Nel caso di questa ricerca, la proteina bersaglio sul virus dell’influenza si chiama M2e, una proteina utilizzata dal virus dell’influenza sia per entrare nella cellula, dove si replica e produce nuove particelle virali, che per staccarsene e passare a quella successiva, infettandone di nuove. M2e è quindi una proteina fondamentale per il ciclo vitale del virus.  «il virus non può permettersi di mutare la proteina M2e di molto, altrimenti perderebbe la sua funzione. Un altro vantaggio è che M2e non è nascosta all’interno del virus, ma esposta all’esterno, quindi un anticorpo che circola nel corpo può facilmente raggiungerla», spiega la professoressa.

Dai topi agli umani

La terapia, per ora, è stata testata solamente su topi infettati con il virus dell’influenza e deve ancora essere adattata agli esseri umani. Questa fase, che verrà sviluppata con un’azienda privata, durerà circa un anno. In seguito si potrà procedere alla sperimentazione clinica su esseri umani, ma il successo non è affatto garantito. «Finora le terapie a base di anticorpi non hanno avuto successo negli studi clinici perché risultano specifiche per un determinato ceppo e permettono al virus di mutare e sfuggire così al trattamento», precisa la ricercatrice. La speranza, naturalmente, è che questo nuovo approccio possa essere efficace nei contesti in cui i tentativi passati hanno fallito. 

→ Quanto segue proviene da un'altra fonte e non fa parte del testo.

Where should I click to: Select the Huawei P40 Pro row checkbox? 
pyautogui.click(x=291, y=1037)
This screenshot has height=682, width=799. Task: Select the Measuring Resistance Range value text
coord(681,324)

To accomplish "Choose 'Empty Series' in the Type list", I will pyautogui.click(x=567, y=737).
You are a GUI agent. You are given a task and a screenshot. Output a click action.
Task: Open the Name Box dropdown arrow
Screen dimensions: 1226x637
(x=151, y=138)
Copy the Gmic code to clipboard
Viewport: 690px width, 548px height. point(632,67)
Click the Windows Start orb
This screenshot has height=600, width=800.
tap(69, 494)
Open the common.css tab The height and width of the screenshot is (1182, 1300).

I passi tra i test in laboratorio sugli animali e la messa in commercio di una terapia sono lunghi e cauti. Nelle aspettative migliori ci vorranno ancora almeno cinque o sei anni prima che questo farmaco contro l’influenza sia disponibile per la popolazione, ma, visti i numerosi ostacoli da superare, sia scientifici che burocratici, potrebbero volercene anche più di dieci. Considerando che la ricerca è cominciata dieci anni fa, occorreranno in totale quindi tra i quindici e i vent’anni di lavoro tra i primi esperimenti e il completo sviluppo del farmaco. 

Nel frattempo, l’arma più efficace resta la vaccinazione stagionale. L’Ufficio Federale della Sanità Pubblica la raccomanda per le persone con più di 65 anni per proteggersi e prevenire il rischio di decorsi gravi, da effettuarsi tra metà ottobre e l’inizio della prima ondata di infezioni.